Chinese version open source ChatGPT local deployment (super easy to use)!

Today I used a super easy-to-use Chatgpt model - ChatGLM, which can be easily deployed locally, and the effect is very good. After testing, the effect can basically replace the beta version of Wenxin Yiyan.

Table of contents

1. What is ChatGLM?

2. Local deployment

2.1 Model download

2.2 Model Deployment

2.3 Model running

2.3.1 Enter directly in the command line for question and answer

2.3.2 Using the gradio library to generate a question-and-answer page 

3. Comparison of the effect of the model with ChatGPT and GPT4AII

3.1 ChatGLM

3.2 ChatGPT

3.3 GPT4AII

Four. Summary


1. What is ChatGLM?

ChatGLM-6B is an open source dialogue language model that supports Chinese and English bilinguals. It is based on the  General Language Model   architecture and has 6.2 billion parameters. Combined with model quantization technology, users can deploy locally on consumer-grade graphics cards (only 6GB of video memory is required at the INT4 quantization level). ChatGLM-6B uses technology similar to ChatGPT, optimized for Chinese Q&A and dialogue. After about 1T identifiers of Chinese-English bilingual training, supplemented by supervision and fine-tuning, feedback self-help, human feedback reinforcement learning and other technologies, ChatGLM-6B with 6.2 billion parameters has been able to generate answers that are quite in line with human preferences.

2. Local deployment

2.1 Model download

Demo download address:

GitHub - ZhangErling/ChatGLM-6B: A version that provides Windows deployment documents | ChatGLM-6B: Open Source Bilingual Dialogue Language Model | An Open Bilingual Dialogue Language Model

2.2 Model Deployment

1. Open the project file with Pycharm;

2. Use pip to install dependencies: pip install -r requirements.txt, where  transformers the library version is recommended  4.27.1, but theoretically not lower than  4.23.1 that;

2.3 Model running

There are two demo codes in the  .../ChatGLM/  directory:

2.3.1 Enter directly in the command line for question and answer

(1) Modify the model path. Edit  the cli_demo.py  code, modify the model folder path in lines 5 and 6, and replace the original  "THUDM/ChatGLM-6B"  with  "model"  .

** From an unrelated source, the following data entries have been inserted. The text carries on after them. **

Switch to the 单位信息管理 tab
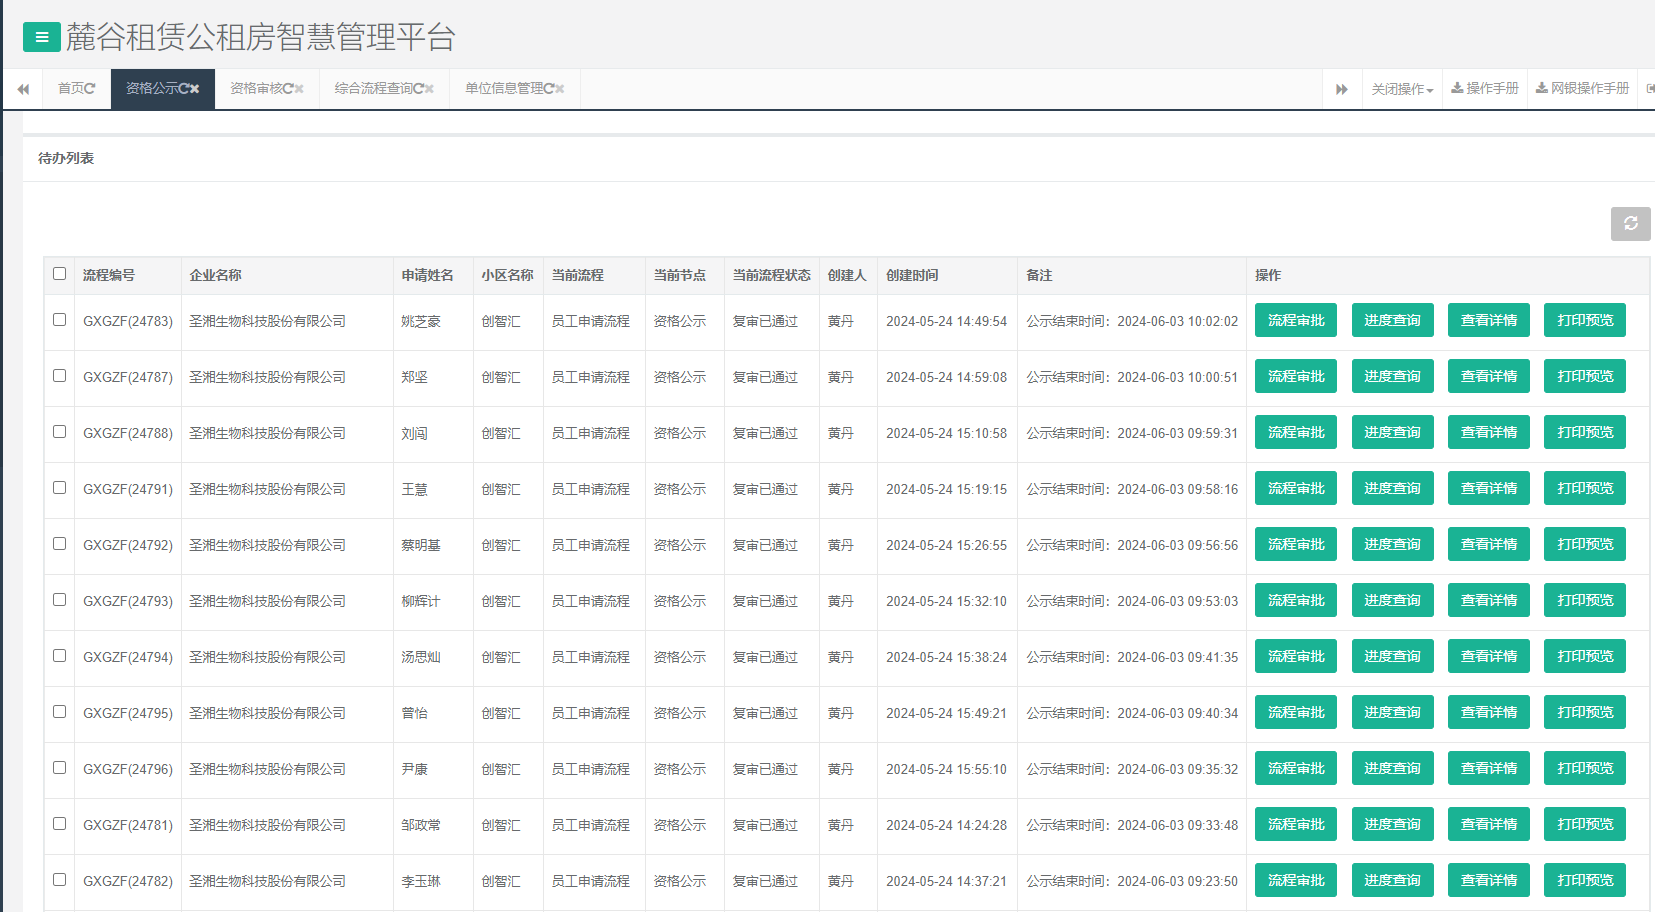The image size is (1655, 912). 508,88
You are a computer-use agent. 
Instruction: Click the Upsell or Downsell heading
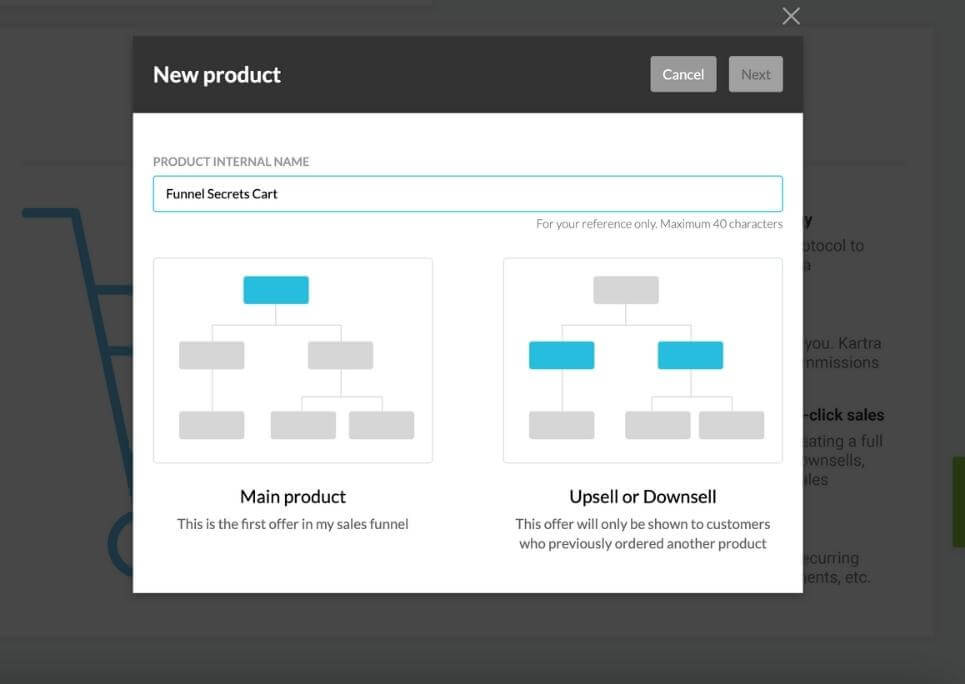click(643, 496)
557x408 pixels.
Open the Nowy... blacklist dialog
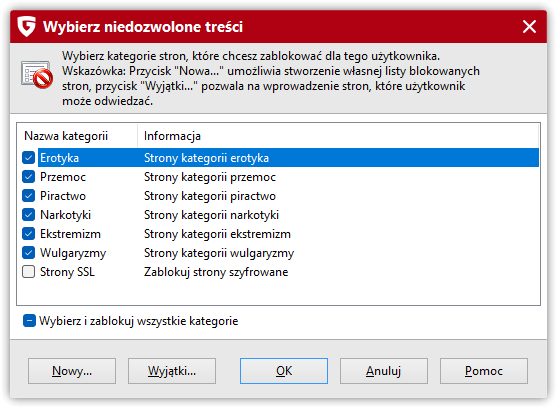click(72, 371)
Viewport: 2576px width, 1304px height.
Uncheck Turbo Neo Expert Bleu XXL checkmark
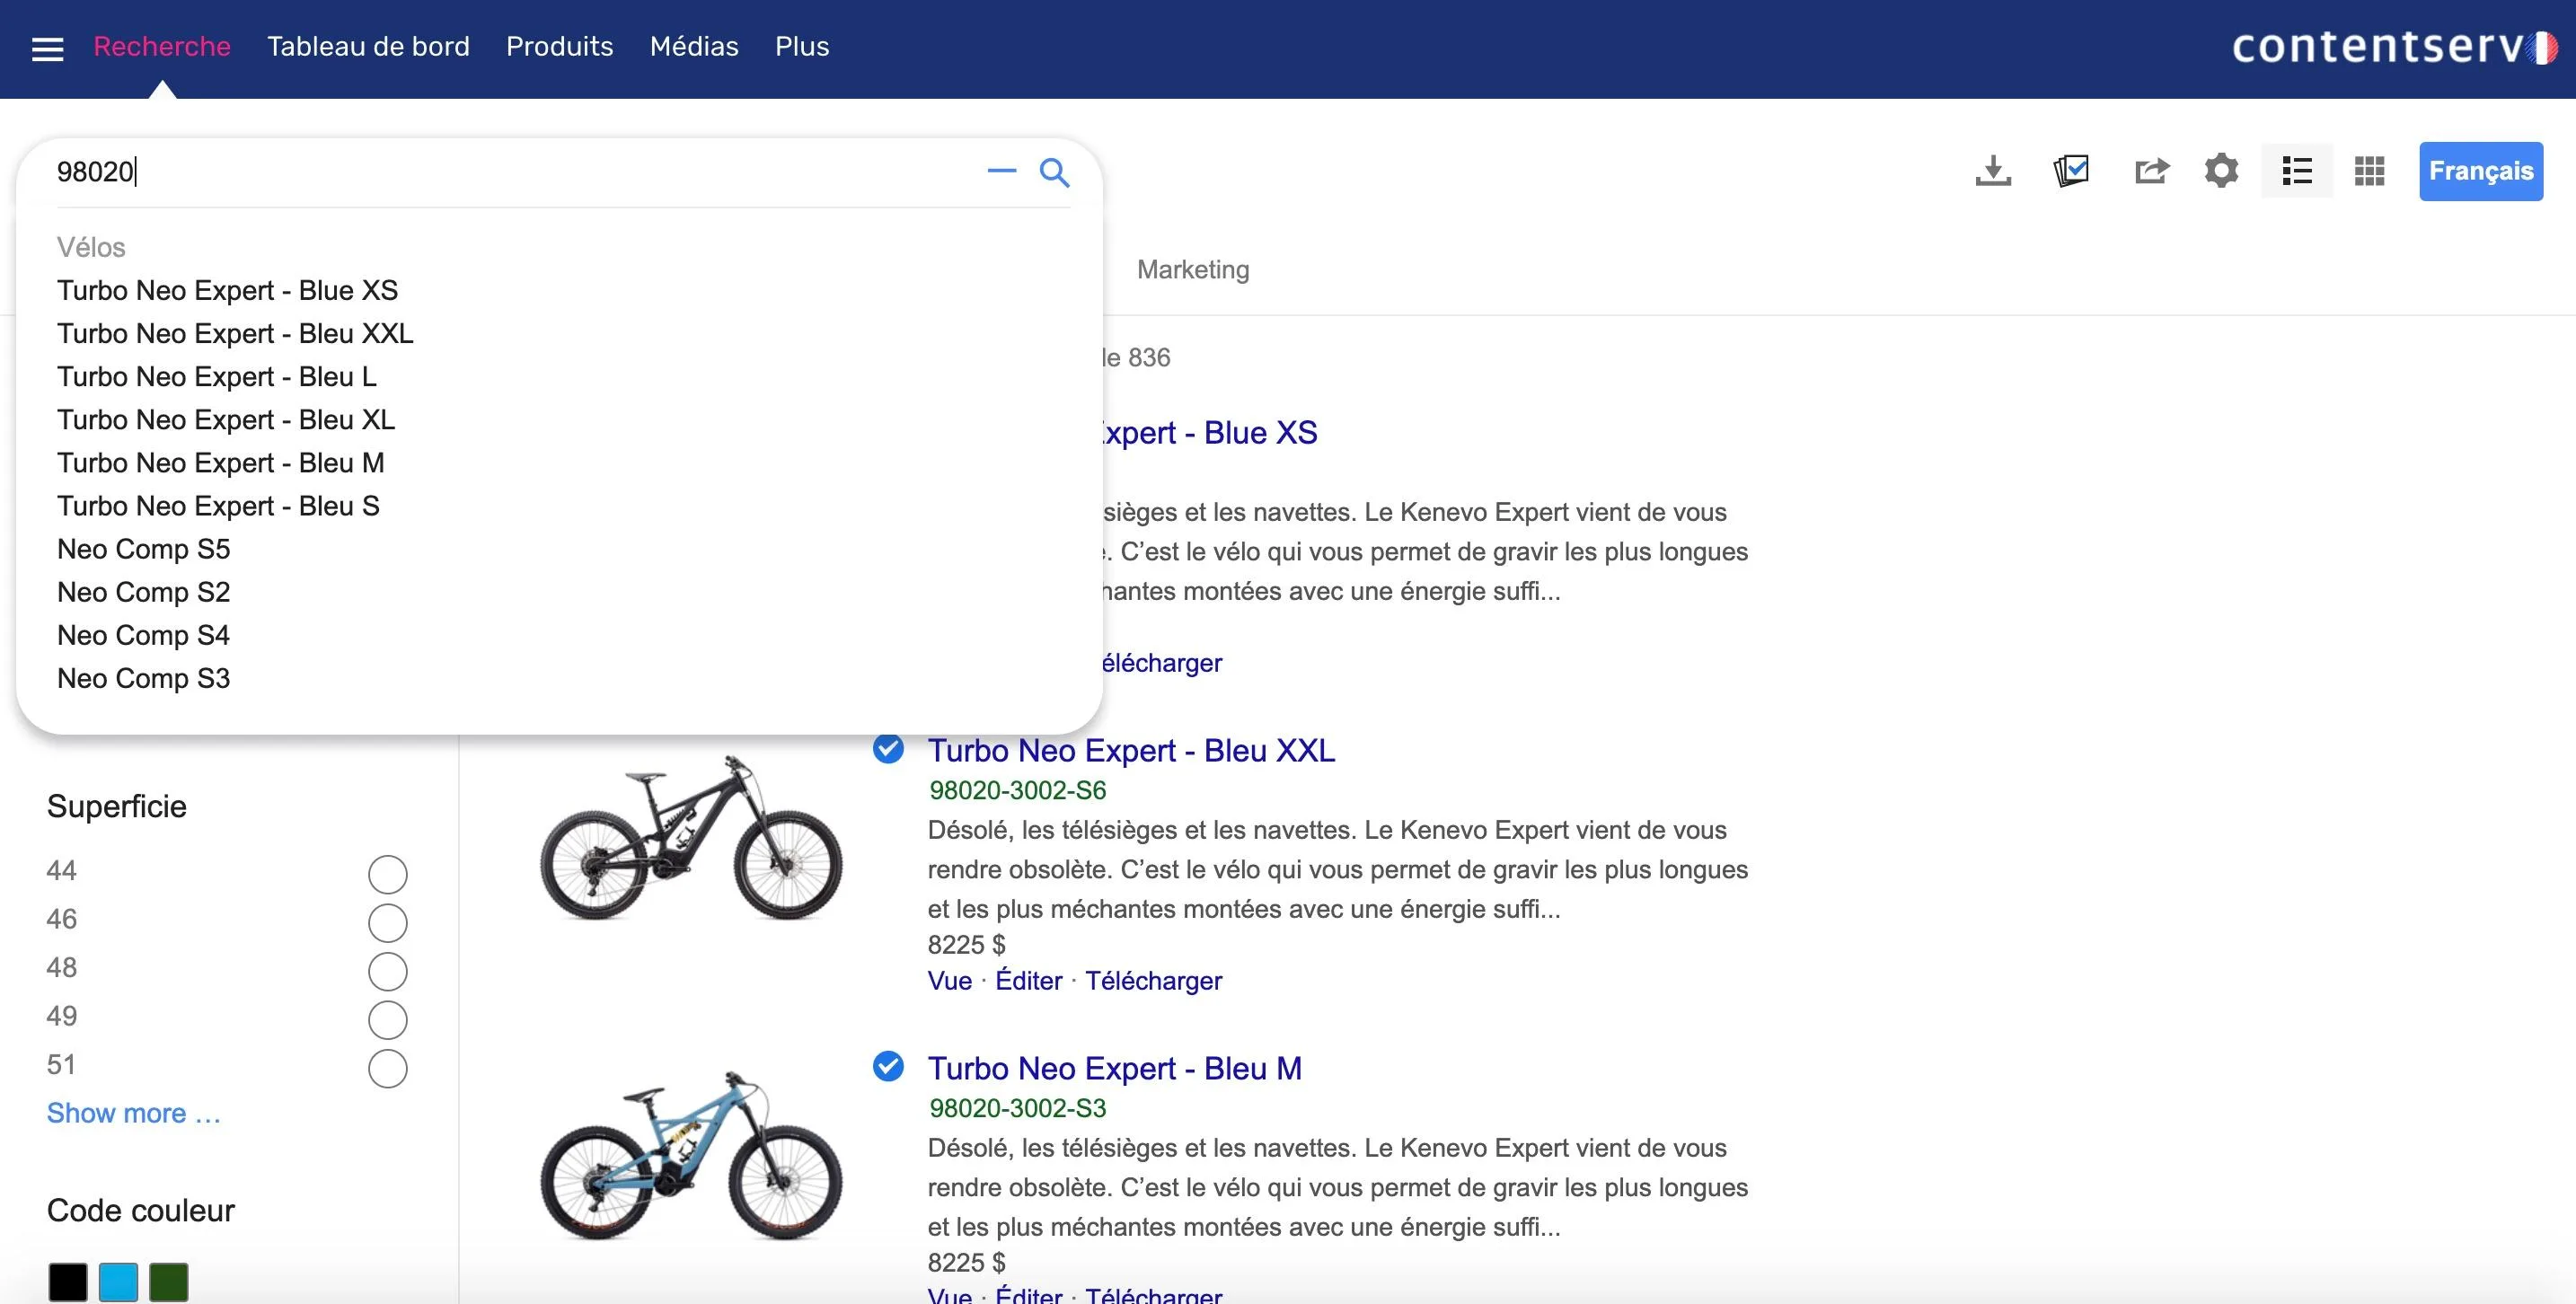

(2) Modify the quantized version. If your video memory is larger than 14G, you can skip this step without quantization. If your video memory is only 6G or 10G, you need to add quantize(4)  or  quantize(8) on line 6 of the code   , as follows:

# 6G 显存可以 4 bit 量化
model = AutoModel.from_pretrained("model", trust_remote_code=True).half().quantize(4).cuda()

# 10G 显存可以 8 bit 量化
model = AutoModel.from_pretrained("model", trust_remote_code=True).half().quantize(8).cuda()

(3) Run  cli_demo.py 

2.3.2 Use  the gradio  library to generate a question-and-answer page 

Use  the gradio  library to generate a question-and-answer page (the effect is shown in 3).

 (1) Install the gradio library:

pip install gradio

(2) Modify the model path. Edit  the cli_demo.py  code, modify the model folder path in lines 5 and 6, and replace the original  "THUDM/ChatGLM-6B"  with  "model"  .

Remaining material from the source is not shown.